→ **Task to carry out**:
Among the lines of the records below, copy those that hold the word "checkbox".

(Stored data entries)
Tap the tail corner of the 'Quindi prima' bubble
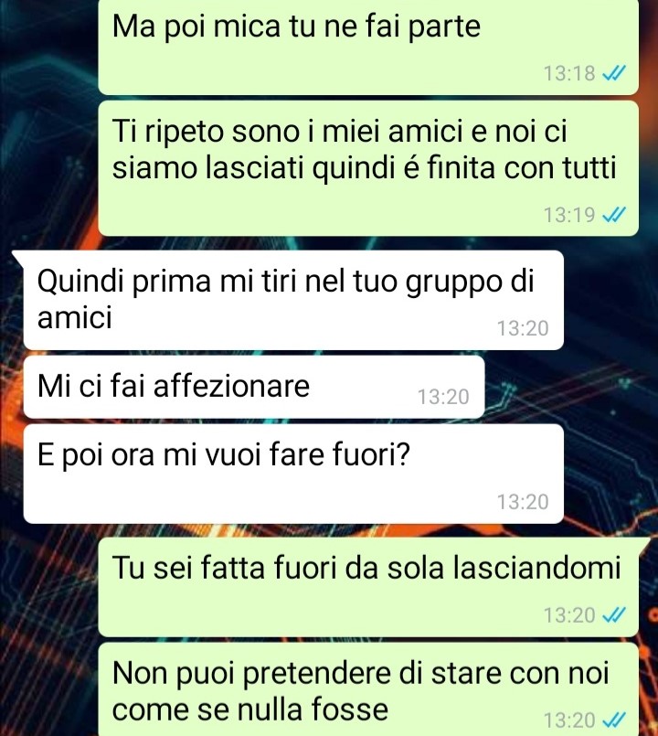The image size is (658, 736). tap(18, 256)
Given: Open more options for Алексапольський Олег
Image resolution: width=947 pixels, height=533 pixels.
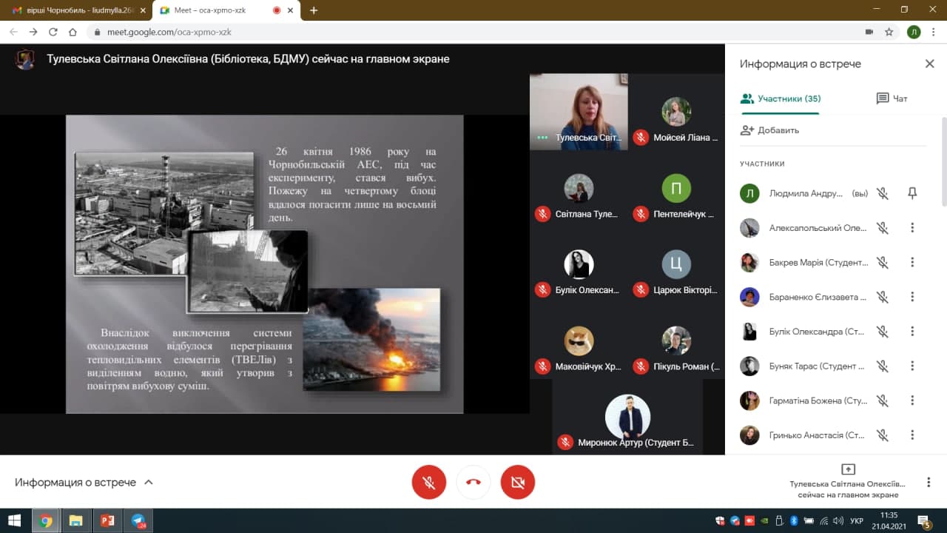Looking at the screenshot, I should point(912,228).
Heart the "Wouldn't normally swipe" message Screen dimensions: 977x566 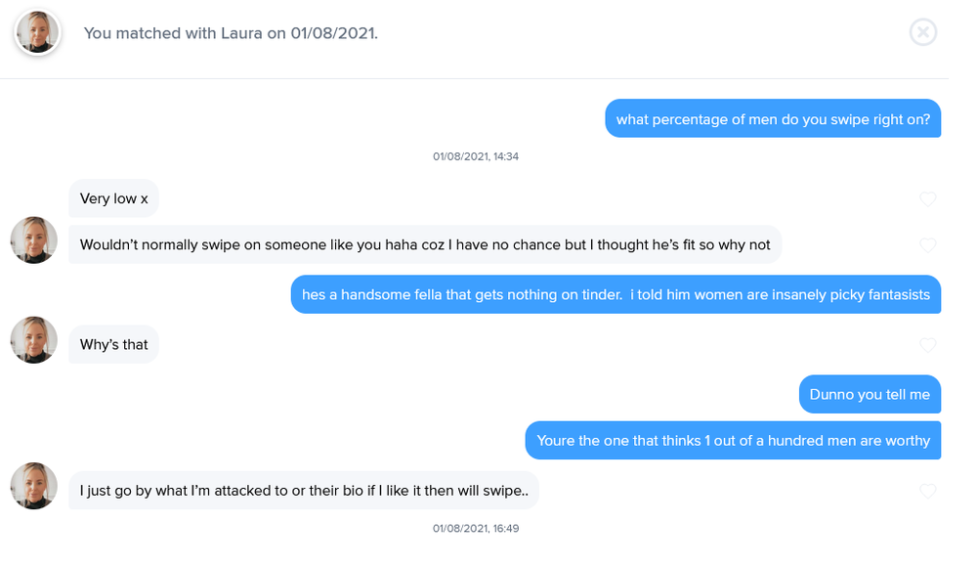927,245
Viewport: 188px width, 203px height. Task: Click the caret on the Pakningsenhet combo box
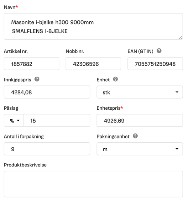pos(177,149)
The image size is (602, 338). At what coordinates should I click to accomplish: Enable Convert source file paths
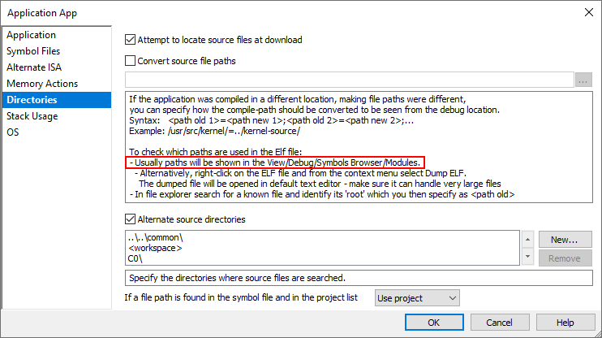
==
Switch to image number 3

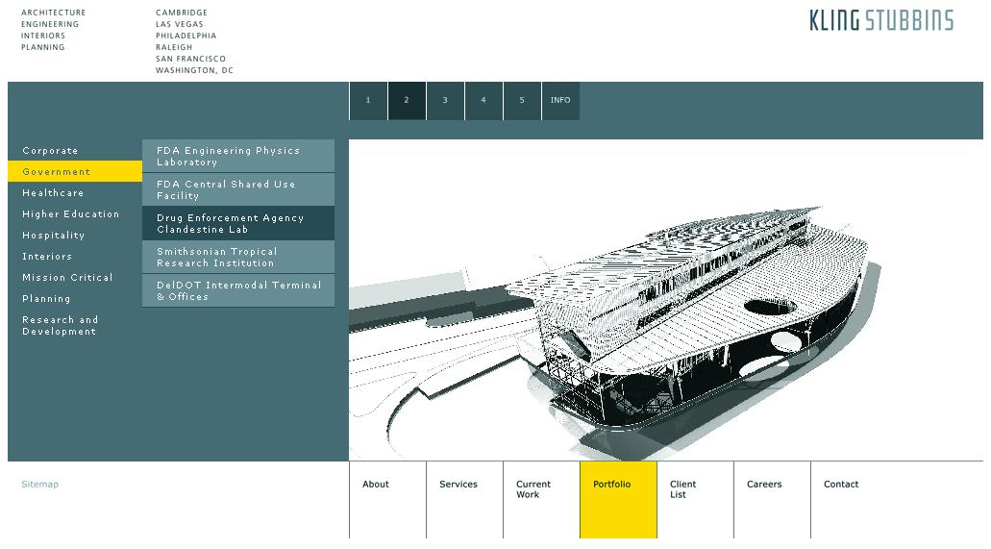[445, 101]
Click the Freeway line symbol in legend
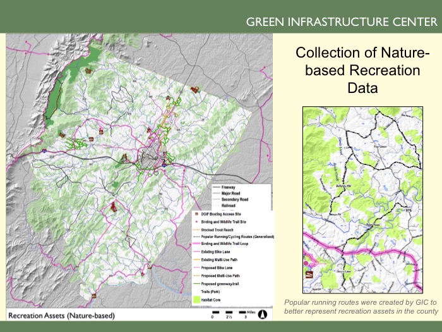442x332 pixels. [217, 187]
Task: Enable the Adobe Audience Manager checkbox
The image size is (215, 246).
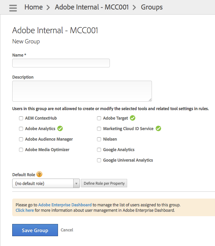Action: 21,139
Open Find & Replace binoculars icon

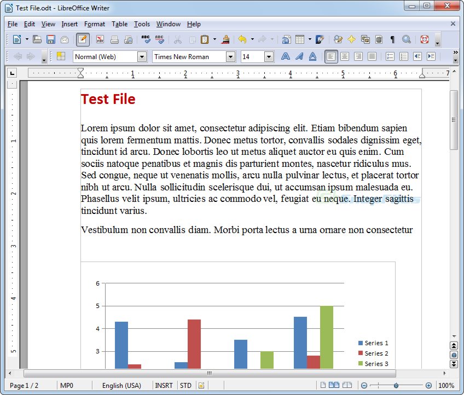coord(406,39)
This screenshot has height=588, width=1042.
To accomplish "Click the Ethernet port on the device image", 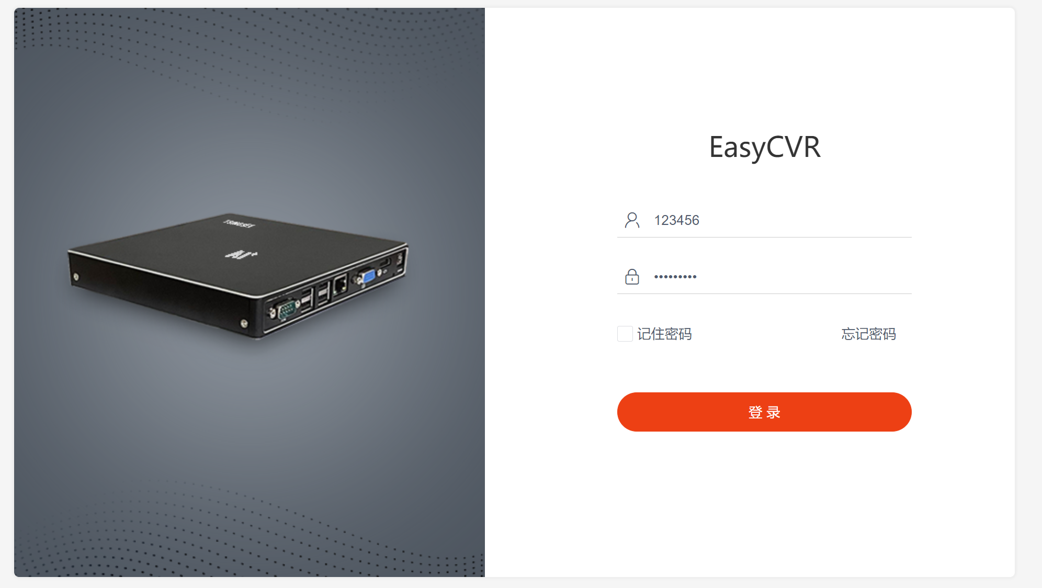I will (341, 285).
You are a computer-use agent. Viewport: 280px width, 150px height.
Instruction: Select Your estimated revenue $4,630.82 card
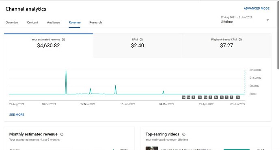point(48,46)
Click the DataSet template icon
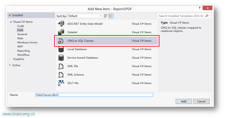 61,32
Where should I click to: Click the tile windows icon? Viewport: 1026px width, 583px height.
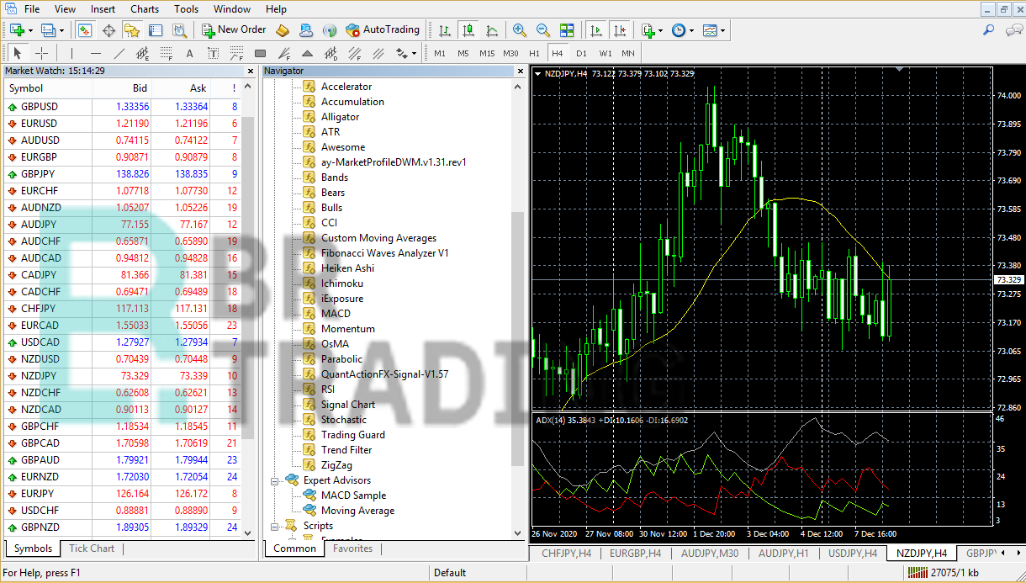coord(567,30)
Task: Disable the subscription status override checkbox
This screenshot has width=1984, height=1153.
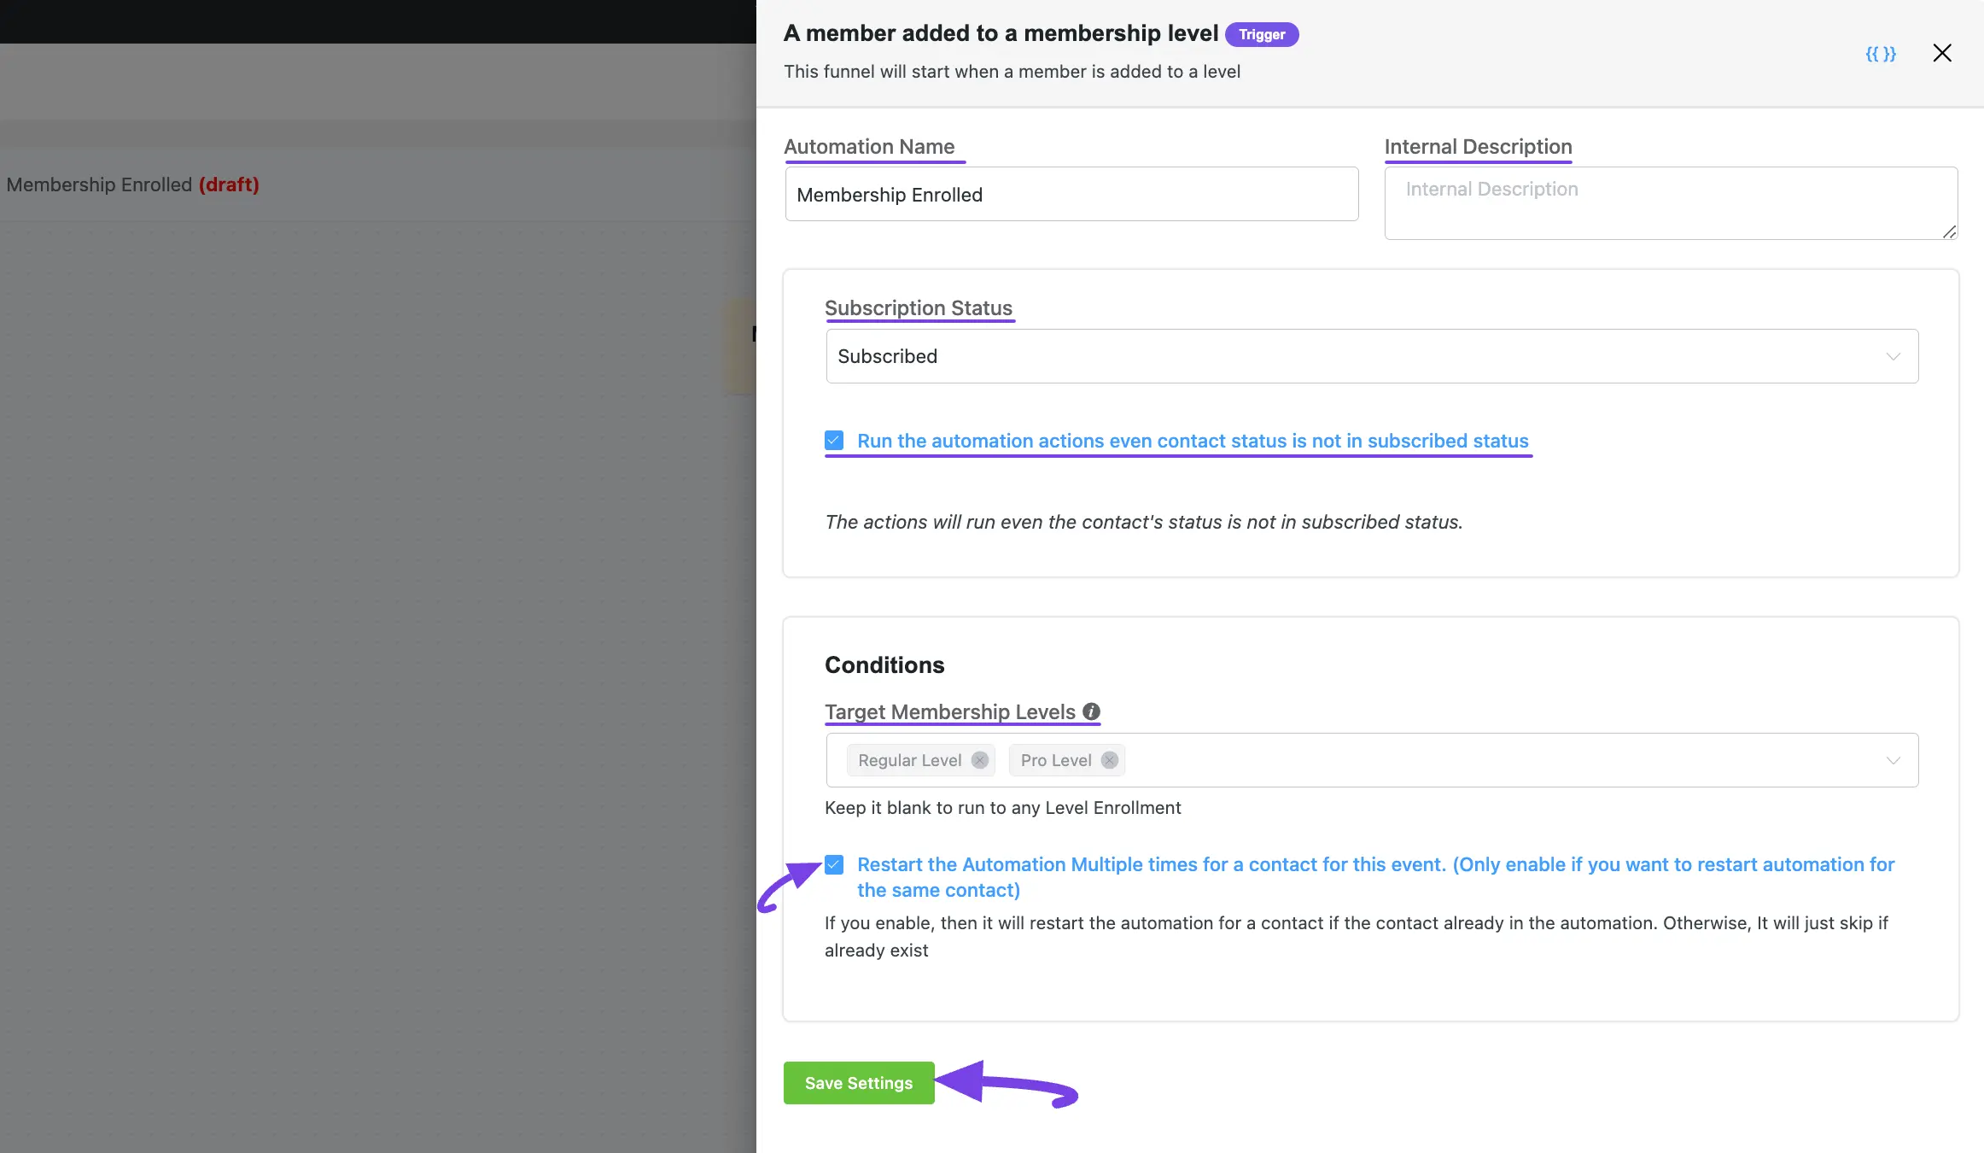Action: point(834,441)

→ **Final answer**:
Task: Enable the Adobe Audience Manager checkbox
Task: Disable the subscription status override checkbox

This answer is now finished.